> **WHAT YOU HAVE TO DO**
Quote the part of the trip-recall text below that lies between "What to do with" and "starting from scratch.", inclusive.

> **TEXT BLOCK**
Recall: past trips (run this first)
This skill has a persistent memory of every trip it has planned. Before the browser check — recall has no browser dependency, and it answers pure history questions on its own — read the trip registry:
cat "${TRIP_PLANNER_HOME:-$HOME/.trip-planner}/trips.json" 2>/dev/null || echo "no trips yet"
What to do with it:
- History questions ("какие поездки я уже планировал?", "покажи прошлые маршруты") — answer straight from the registry; no scraping needed.
- Duplicate detection — if the user's new request matches an existing trip (same destination + overlapping dates), say so and offer to update that trip (reuse its
html_path, re-run the relevant steps) instead of starting from scratch.
- Context — past origins, airlines, and notes are useful priors ("last Turkey trip you flew Aeroflot MOW→IST").
- Status — each trip has a
status: planned (default), booked (committed — be careful suggesting changes), or archived (past/closed — de-emphasise; don't surface unless asked). Set it with trip_registry.py status --id <id> --set booked|archived. Archived trips sort last in the registry.
If the file doesn't exist, there's no history yet — proceed silently to Step 0. The store is shared across all agents and sessions and persists on disk (see Memory store below).

> **RECORDED DATA**
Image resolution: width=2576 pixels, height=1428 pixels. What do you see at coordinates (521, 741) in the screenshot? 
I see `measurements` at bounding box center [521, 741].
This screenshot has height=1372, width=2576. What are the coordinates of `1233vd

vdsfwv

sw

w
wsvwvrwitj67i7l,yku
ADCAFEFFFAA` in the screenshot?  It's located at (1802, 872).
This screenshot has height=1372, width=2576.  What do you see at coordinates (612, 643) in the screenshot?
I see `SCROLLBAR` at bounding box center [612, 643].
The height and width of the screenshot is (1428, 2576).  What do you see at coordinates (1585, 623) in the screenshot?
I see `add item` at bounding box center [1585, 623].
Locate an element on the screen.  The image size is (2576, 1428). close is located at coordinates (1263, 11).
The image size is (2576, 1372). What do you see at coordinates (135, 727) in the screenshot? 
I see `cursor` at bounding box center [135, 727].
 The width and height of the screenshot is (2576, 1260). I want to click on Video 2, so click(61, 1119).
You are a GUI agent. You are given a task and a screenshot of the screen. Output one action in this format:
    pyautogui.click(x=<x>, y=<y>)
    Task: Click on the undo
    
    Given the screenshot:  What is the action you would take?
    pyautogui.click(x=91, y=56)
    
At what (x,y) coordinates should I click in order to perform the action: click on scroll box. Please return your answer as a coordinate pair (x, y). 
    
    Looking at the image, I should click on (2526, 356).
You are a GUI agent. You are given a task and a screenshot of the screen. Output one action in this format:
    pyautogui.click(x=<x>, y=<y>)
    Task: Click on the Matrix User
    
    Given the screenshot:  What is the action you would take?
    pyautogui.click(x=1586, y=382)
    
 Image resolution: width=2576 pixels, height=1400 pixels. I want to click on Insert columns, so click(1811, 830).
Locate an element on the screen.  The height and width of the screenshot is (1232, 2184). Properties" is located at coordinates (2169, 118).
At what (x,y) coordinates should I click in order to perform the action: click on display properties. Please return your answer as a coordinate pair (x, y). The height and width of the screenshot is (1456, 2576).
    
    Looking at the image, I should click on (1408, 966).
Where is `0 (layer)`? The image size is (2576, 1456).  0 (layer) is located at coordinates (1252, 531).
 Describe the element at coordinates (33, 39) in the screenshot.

> **REPLY TO THE TASK**
What to do with it:
- History questions ("какие поездки я уже планировал?", "покажи прошлые маршруты") — answer straight from the registry; no scraping needed.
- Duplicate detection — if the user's new request matches an existing trip (same destination + overlapping dates), say so and offer to update that trip (reuse its
html_path, re-run the relevant steps) instead of starting from scratch.